→ **Required action**: Print the lines below exactly, beginning with the one that contains "The height and width of the screenshot is (424, 957)." and stopping after the last line.

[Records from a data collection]
■ ■ ■ ■ ■ ■ ■
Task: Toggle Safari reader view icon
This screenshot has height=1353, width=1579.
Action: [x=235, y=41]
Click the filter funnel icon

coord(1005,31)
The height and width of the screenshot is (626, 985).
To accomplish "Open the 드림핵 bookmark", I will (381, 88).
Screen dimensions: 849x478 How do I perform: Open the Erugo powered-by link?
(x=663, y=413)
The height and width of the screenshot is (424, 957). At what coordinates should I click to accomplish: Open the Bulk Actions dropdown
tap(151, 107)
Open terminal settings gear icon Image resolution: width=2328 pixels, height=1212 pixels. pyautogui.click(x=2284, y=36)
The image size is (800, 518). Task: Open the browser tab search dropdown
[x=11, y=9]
■ ■ ■ ■ ■ ■ ■
→ **Result**:
The height and width of the screenshot is (424, 957). At what coordinates should I click to accomplish: Open the Bulk Actions dropdown
tap(151, 107)
Open terminal settings gear icon Image resolution: width=2328 pixels, height=1212 pixels. pyautogui.click(x=2284, y=36)
The image size is (800, 518). Task: Open the browser tab search dropdown
[x=11, y=9]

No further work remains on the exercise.